L’ambiance est électrique au bar Le Clébard de la rue Saint-Denis, ce jeudi 16 mars 2023. Élisabeth Borne vient d’annoncer qu’elle engageait la responsabilité de son gouvernement avec l’article 49-3 de la constitution pour faire passer la réforme des retraites sans vote du parlement. C’est le jour choisi par la gauche montréalaise pour accueillir le sénateur Yan Chantrel et convier la communauté française à une séance d’information sur la loi.
Le débat sur la réforme des retraites en France aura permis deux choses : rassembler la gauche montréalaise et mobiliser fortement la communauté française hors campagne électorale. Yan Chantrel, sénateur des Français de l’étranger, en visite dans la métropole québécoise a rendu compte des travaux parlementaires sur la réforme des retraites et pris le pouls d’une communauté française montréalaise inquiète mais déterminée.
Accompagné de Ramzi Sfeir, conseiller des Français de l’étranger EELV (Europe Écologie les Verts), vice-président de l’AFE (Assemblée des Français de l’Étranger), Thibault Froehlich, conseiller des Français de l’étranger et chef de file des Insoumis de Montréal et de Elsa Duport, secrétaire de la section socialiste de Montréal, Yan Chantrel a tout d’abord expliqué les méandres constitutionnels empruntés par la loi aux Français de Montréal en quête d’explications.
Emmanuel Macron est en train de briser la confiance des Français envers les Politiques
Yan Chantrel, sénateur des Français de l’étranger
Selon le sénateur, le choix de la Première ministre Élisabeth Borne, de recourir au 49-3 pour faire passer la loi, pose un problème démocratique. « Le gouvernement a fait le choix politique de restreindre le débat », explique-t-il. Il s’insurge : « c’est un passage en force, auprès du parlement et auprès du peuple ».
Il craint que l’on aille vers « un durcissement des choses » et s’inquiète de possibles violences. « Emmanuel Macron est en train de briser la confiance des Français envers les Politiques », ajoute-t-il. Il s’inquiète également de voir le Rassemblement National de Marine Le Pen, silencieux et « tapis dans l’ombre ».
Et les Français de l’étranger ?
À ceux qui évoquent la possibilité d’un vote trans-partisan sur une motion de censure, Yan Chantrel préfère une autre alternative : le référendum d’initiative partagée.
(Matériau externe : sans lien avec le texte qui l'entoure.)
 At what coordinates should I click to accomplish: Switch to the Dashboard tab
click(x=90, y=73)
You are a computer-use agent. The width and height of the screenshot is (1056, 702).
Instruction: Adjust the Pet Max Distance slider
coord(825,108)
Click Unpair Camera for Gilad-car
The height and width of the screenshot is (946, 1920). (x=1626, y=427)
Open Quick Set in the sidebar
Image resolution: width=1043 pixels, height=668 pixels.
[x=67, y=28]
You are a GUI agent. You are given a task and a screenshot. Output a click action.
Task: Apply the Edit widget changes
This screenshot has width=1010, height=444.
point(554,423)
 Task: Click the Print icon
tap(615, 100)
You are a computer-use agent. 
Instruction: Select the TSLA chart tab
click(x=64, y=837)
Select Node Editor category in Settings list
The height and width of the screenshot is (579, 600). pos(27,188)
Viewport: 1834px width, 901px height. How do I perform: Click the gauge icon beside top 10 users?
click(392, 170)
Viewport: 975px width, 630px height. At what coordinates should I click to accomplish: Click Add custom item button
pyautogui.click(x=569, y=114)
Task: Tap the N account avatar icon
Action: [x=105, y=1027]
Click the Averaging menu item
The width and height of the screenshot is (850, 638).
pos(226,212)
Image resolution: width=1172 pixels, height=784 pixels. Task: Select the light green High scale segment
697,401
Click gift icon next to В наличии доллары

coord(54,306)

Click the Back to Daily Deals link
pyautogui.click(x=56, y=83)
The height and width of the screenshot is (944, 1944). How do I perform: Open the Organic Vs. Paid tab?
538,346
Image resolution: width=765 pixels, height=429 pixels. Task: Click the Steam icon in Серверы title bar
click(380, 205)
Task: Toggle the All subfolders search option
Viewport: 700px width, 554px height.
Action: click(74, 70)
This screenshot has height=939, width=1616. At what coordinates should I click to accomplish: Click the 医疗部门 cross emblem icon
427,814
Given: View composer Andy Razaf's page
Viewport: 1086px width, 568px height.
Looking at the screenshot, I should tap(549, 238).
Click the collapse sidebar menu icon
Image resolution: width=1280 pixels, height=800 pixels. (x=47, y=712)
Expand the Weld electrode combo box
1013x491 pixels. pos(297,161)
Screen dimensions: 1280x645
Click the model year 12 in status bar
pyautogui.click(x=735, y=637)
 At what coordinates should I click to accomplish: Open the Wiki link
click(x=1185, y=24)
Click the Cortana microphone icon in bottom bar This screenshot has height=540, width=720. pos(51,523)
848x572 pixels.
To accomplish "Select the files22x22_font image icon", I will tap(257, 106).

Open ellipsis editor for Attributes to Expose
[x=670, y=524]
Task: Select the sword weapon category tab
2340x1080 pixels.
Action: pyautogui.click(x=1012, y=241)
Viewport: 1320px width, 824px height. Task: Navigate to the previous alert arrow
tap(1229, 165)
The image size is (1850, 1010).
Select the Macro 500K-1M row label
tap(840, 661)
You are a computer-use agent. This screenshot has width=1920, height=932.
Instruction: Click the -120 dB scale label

Initiée par 185 parlementaires, le référendum doit être signé par 10% du corps électoral (4,7 millions d’électeurs) en neuf mois pour passer. Le sénateur socialiste rappelle que les Français de l’étranger peuvent également signer ce référendum et qu’il est nécessaire d’être inscrit sur les listes électorales.
L’assistance regrette que le texte ne fasse jamais mention des Français de l’étranger. « Nous connaissons la problématique des carrières hachées », se plaint un quinquagénaire.
Le sénateur Chantrel indique que le ministre s’est engagé à former un groupe de travail pour étudier les problématiques rencontrés par les Français hors de l’Hexagone. Au Québec, une convention permet de valider les trimestres travaillés dans l’un des pays (France ou Canada), grâce au bureau de liaison des ententes qui se charge de « compiler » l’ensemble de la carrière. Toutefois, la France ne reconnait pas les poly-pensionnés, pour ceux qui auraient fait carrière dans plusieurs pays.
Les certificats de vie : « la croix et la bannière »
Inquiet sur l’avenir de leur retraite, les Français présents ont aussi évoqué les difficultés qu’ils rencontrent localement pour obtenir leur certificat de vie.
« Ça ne sert à rien de demander de l’aide au consulat, ils sont aux abonnés absents », se plaint une sexagénaire.
Ramzi Sfeir, conseiller des Français de l’étranger et vice-président de l’AFE, tempère : « le personnel n’est pas en cause », avant de fustiger les coupes budgétaires qui allouent de moins en moins de services et de personnel dans les consulats.
Le parlementaire regrette lui aussi la situation et précise qu’il réfléchit à des solutions plus souples, notamment numériques, qu’il présentera au sénat.
« Pourtant, les non-résidents rapportent plus qu’ils ne coûtent », assure le sénateur Chantrel. Selon lui, alors que la fiscalité des non-résidents rapportent 1,5 milliards d’euros à l’État, le budget alloué aux Français de l’étranger oscille entre 15 et 20 millions d’euros par an.